Daojie Dong, George F. Vandegrift
Nuclear Science and Engineering | Volume 126 | Number 2 | June 1997 | Pages 213-223
Technical Paper | doi.org/10.13182/NSE97-A24474
Articles are hosted by Taylor and Francis Online.
The recent progress on the alkaline peroxide processing of low-enriched uranium targets for the production of 99Mo, a parent nuclide of the widely used medical isotope 99mTc, is reported. Kinetic studies were undertaken to investigate the decomposition of hydrogen peroxide in alkaline solution in contact with a uranium metal surface. It was found that the decomposition of hydrogen peroxide essentially follows the kinetic trend of uranium dissolution and can be classified into two regimes, depending on the hydroxide concentration. In the low-base regime (<0.2 M), both the hydrogen peroxide and hydroxide concentrations affect the rate of peroxide decomposition.

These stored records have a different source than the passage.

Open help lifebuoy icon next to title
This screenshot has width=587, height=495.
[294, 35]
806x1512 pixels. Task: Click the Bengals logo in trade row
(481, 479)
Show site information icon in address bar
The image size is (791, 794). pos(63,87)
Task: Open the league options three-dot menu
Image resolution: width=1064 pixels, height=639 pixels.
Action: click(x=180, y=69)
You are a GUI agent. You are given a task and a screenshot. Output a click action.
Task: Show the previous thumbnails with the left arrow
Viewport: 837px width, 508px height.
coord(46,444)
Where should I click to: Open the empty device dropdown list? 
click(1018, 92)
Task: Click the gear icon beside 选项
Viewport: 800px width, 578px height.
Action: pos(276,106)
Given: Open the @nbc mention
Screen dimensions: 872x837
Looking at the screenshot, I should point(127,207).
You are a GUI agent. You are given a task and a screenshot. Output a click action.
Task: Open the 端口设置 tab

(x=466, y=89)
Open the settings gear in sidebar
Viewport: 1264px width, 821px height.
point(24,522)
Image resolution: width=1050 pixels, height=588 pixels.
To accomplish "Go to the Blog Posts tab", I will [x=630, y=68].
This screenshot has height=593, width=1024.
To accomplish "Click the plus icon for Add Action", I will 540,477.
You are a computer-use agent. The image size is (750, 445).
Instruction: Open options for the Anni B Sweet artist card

In the high-base regime (>0.2 M), the rate of peroxide decomposition is independent of alkali concentration. When the acid/base equilibrium between H2O2 and O2H− is taken into account, the overall rate of hydrogen peroxide disappearance can be described as a 0.25th order reaction with respect to hydrogen peroxide concentration over NaOH concentrations ranging from 0.01 to 5 M. Empirical kinetics models are proposed and discussed.